The century eventually turned; I had the fortune of being able to live through the aughts. Lady Six offered a weekly local music show that did double duty as entertainment and, by golly, public service. By the time of the final Fox Rocks Christmas edition, the Channel 6 studios had long been re-established in Kearny Mesa, so I didn’t have to return to the mountain in Mexico when I was tapped to appear on the program. I was taped against a green screen singing my song “The Hose” three times, each as a different character. Optically combined, I became the trio of Jose Sinatra, Santa Claus, and Jesus, and, through the tender affection of Lady Six, was (I hope) able to bring just a bit of the true meaning of American Christmas to receptive hearts throughout this needy town.

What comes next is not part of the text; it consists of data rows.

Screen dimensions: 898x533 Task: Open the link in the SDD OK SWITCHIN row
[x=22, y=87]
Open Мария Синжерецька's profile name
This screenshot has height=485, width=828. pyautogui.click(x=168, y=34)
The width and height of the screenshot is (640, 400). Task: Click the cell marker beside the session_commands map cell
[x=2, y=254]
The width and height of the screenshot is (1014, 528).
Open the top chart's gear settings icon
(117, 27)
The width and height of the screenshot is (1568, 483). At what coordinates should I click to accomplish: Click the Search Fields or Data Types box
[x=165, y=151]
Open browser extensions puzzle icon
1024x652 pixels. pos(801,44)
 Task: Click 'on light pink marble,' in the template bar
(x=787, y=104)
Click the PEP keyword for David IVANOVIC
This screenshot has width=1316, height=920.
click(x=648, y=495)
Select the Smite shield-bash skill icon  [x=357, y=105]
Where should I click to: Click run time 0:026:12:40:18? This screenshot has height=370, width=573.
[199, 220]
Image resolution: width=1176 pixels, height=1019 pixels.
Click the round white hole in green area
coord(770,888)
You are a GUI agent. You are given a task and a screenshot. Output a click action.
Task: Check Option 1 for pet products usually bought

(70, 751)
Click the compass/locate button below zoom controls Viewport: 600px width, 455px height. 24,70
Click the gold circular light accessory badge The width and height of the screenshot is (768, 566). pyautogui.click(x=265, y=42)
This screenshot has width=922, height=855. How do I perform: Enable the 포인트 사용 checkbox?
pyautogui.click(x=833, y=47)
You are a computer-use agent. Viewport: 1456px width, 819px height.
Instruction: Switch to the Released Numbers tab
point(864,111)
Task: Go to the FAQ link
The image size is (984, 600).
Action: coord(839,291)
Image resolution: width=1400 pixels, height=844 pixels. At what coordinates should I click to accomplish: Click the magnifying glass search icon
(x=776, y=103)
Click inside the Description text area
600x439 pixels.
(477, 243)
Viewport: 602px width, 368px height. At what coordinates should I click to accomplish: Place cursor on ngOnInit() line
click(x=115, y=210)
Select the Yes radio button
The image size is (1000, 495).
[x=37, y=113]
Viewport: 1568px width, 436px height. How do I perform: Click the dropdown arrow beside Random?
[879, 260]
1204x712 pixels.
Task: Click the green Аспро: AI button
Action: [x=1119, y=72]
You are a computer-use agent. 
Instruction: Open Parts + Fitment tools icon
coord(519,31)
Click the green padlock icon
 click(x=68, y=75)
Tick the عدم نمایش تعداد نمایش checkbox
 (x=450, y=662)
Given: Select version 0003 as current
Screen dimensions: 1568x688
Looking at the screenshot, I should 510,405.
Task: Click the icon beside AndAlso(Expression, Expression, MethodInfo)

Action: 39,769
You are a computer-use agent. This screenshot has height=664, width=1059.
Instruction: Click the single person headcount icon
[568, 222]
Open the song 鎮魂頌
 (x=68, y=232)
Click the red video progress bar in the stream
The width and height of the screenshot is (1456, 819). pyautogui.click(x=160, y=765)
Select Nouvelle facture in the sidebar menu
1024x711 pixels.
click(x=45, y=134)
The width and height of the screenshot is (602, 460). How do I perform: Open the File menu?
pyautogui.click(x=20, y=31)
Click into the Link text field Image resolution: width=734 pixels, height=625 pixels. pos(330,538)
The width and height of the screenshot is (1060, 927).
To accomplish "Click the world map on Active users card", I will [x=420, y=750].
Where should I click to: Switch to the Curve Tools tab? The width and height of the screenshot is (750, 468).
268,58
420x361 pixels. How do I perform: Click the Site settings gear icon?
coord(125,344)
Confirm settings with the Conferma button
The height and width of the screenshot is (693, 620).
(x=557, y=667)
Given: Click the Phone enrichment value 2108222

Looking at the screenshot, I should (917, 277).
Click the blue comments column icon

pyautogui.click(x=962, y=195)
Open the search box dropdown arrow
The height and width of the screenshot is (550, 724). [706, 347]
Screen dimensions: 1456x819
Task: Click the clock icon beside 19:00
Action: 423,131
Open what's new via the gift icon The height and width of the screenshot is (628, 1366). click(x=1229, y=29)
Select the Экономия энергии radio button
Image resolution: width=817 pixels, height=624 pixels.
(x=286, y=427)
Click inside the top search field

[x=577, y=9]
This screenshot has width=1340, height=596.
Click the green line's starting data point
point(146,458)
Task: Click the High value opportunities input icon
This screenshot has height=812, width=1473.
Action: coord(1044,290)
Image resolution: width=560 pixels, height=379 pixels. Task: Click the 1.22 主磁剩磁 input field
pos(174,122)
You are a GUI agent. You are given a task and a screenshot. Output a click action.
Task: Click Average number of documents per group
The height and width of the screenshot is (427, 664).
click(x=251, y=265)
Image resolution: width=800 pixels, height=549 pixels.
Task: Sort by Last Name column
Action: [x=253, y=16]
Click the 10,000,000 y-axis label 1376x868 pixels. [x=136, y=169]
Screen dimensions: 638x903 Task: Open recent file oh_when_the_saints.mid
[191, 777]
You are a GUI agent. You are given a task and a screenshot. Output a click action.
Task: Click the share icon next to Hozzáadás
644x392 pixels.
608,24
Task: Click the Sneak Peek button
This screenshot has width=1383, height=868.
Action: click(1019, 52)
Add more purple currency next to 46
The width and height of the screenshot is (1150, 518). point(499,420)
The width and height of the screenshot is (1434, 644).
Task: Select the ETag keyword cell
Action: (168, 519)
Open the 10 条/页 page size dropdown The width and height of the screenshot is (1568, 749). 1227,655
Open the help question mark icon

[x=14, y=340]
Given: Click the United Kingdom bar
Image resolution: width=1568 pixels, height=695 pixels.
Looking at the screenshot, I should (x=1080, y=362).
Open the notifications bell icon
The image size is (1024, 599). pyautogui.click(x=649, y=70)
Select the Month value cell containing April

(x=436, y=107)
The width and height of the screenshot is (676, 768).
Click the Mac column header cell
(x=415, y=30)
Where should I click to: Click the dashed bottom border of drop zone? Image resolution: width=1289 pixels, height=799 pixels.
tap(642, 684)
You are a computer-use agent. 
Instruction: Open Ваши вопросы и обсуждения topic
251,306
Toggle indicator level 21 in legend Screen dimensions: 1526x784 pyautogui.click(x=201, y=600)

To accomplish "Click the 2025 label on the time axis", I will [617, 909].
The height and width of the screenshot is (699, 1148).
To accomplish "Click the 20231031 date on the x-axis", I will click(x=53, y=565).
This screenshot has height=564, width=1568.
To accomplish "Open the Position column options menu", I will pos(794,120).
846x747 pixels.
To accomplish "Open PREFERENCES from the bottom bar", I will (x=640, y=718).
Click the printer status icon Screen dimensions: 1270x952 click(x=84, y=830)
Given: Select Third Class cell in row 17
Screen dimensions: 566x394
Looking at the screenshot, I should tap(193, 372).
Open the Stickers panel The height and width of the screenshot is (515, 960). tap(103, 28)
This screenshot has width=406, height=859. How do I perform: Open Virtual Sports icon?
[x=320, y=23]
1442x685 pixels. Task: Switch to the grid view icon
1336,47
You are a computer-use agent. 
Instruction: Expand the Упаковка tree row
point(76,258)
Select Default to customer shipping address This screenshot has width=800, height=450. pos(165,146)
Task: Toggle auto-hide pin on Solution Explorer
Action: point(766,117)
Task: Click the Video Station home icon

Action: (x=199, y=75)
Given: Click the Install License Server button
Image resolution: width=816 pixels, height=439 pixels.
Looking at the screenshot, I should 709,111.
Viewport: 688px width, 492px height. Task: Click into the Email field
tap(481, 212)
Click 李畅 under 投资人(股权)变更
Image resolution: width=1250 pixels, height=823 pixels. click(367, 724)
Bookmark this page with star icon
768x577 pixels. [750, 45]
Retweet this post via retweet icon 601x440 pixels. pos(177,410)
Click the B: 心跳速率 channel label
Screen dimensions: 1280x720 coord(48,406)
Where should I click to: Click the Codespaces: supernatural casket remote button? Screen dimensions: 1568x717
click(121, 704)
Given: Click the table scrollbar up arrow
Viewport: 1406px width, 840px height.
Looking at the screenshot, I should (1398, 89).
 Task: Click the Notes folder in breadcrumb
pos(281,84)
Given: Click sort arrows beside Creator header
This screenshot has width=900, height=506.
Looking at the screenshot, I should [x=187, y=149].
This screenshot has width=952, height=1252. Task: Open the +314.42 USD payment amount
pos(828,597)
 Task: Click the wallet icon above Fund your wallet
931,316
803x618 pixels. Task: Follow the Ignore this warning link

Currently Channel 6 provides my favorite morning news show (I even share the same birthday with Marc Bailey!) and presents what is unquestionably San Diego’s finest late-night-until-dawn commercial programming. I’ve long had the habit of going to bed with my television on, the sound of Lady Six always eager to sweeten the silence. Perhaps she affects my dreams; if so, her intentions have generally been loving… well, until recently, to be honest. I think she’s been having a bit of fun with me, for some strange reason. I started noticing it about six months ago when the new jingle promoting the morning news show would damn near give me nightmares. Even thinking about it now is creepy: It’s all about Early… You better get ready, etc., sung in a voice belonging to what must be the mutant result of an unholy liaison between a riot grrrl and a particularly grating cartoon character. Why should I not forgive her? Relationships that have lasted as long as ours do occasionally (I’m told) require a bit of spicing-up, do they not? I shouldn’t complain…she’s dynamite in bed, okay?
I honor Lady Six on this, her very special birthday. I’ve got a good six months on her in terms of age, but I’ll continue to look up to her as the wiser component of our relationship. I would never refuse such gracious guidance nor such wonderful gifts from one who seems so nearly immortal, and always so determined to make me happy. Live on, sweet thing.